Mortimer, the boldest of the lawless marcher company, made a bid to hold the Severn against the earl, but changed his mind when the chill of Llewelyn's shadow fell on his back. He drew off down the river, but we kept pace with him, and crowded him into Earl Simon's arms for the second time that year, forcing another submission at Worcester.

  So near we were then to the earl, and yet those two still did not meet, who were already so drawn to each other, and worked so well together. For time, of which we had enough, was then so wanting to Earl Simon that he was handling two or three desperate problems at the same moment, and we could not hamper his actions. We drew back and stood on guard for him, but he needed us no more then. He had made up his mind that the west could no longer be left to this endless chaos and misrule. All those lands held in the march by the Lord Edward, the palatinate of Chester and the town and castle of Bristol, he determined to take into his own hands, for they were too dangerous to be left to any other. In exchange for them he provided Edward with lands to the same value elsewhere, in less vulnerable counties.
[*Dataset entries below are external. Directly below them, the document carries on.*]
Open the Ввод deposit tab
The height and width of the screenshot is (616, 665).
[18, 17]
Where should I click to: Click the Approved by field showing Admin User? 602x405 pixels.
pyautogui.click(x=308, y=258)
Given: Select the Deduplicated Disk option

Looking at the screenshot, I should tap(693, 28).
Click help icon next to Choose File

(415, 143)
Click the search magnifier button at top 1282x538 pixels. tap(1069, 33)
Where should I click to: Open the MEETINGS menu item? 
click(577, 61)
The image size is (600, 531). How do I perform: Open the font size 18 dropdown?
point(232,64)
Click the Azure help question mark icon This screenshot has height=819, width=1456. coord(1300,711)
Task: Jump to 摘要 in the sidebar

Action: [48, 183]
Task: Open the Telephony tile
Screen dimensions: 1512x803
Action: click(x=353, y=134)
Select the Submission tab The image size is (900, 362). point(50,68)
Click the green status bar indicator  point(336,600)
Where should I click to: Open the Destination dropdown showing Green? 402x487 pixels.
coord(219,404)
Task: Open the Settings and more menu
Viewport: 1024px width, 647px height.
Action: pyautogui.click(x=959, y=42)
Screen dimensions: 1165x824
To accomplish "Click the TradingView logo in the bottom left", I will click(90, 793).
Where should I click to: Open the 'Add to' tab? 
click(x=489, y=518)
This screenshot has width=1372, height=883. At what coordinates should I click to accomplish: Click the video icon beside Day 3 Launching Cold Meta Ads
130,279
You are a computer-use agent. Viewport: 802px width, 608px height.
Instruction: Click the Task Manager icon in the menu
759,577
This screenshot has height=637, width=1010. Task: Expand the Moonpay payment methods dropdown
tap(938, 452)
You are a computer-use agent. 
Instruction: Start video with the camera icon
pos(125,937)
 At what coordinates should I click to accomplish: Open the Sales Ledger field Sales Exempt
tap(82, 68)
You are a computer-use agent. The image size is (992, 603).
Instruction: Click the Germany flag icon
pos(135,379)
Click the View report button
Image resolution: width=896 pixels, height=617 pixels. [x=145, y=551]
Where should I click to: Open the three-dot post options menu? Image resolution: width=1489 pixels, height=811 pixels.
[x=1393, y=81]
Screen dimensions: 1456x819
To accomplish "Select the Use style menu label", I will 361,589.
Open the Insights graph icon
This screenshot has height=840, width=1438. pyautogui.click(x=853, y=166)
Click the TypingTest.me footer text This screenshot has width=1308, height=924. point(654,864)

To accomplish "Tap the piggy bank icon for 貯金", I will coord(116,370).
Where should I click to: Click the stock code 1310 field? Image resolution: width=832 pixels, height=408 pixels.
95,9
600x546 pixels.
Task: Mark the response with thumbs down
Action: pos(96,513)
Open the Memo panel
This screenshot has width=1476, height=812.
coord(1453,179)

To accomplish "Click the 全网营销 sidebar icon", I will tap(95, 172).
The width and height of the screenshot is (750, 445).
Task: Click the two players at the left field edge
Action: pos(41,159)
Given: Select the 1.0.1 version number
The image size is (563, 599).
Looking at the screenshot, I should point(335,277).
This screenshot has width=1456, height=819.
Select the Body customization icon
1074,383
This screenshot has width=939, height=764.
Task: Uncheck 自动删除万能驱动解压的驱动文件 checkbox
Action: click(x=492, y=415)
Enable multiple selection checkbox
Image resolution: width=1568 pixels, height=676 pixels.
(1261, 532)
  He sent Llewelyn the terms of his settlement with the marchers, for we also were concerned in them. The offenders agreed to withdraw into Ireland for a year and a day, surrendering those royal castles they still held, and releasing at last the unfortunate prisoners of Northampton. Mortimer was allowed to visit Edward with the terms, for the exchange of lands required his consent and charter. And since his release from strict confinement, if not from all surveillance, depended upon his agreement, he had little choice but to agree. At least he might, at the cost of that exchange, be able to see his young wife again, and the infant daughter she had borne him only a few weeks after Lewes.

  "Chester!" said Llewelyn, rearing his head suddenly, at gaze into distance, when he heard the terms of the submission. "If the earl is to have Chester, where does David go?"

  There was in his voice and in his eyes a kind of mild astonishment, as though he had remembered something from long ago, once taken grievously to heart, and now recalled as curiously small and distant. He had not thought of David for so long that all the crust of hatred and hurt and resentment that had made his desertion bulk so large had dwindled away, and left only the human form, slighter than his own, of the young brother he had loved and indulged, and by whom he had suffered what now seemed only trivial wounds. Forgetfulness is sometimes easier than forgiveness, and achieves the same end.

  "He is still there?" I asked, for I, too, had almost forgotten him. Strange, for he was memorable, if there had been no giants blotting out the light.

  "He has been there with Alan la Zuche all the year, holding the town and county for the king. There'll be a new justiciar now, and a new garrison. And he has lost so much, and been left so far out on the fringe of events," he said, almost with compunction. "He could never abide to be out of the centre, and here he lies washed up on the rim. And his Edward baulked and prisoner. Poor David!" said Llewelyn, marvelling at the revenges of fate and at himself. "I could be sorry for him! He is so torn. How could I ever have hated him?"

  "I doubt you ever did," I said in all honesty. "It is not among your gifts."

  "It could be," he said with a startled smile, "if it were not such a waste of time. But with so many things better worth doing, hate is a luxury must wait its turn, and it dies of waiting. I wonder," he said more sombrely, "if his is dead, as mine is?"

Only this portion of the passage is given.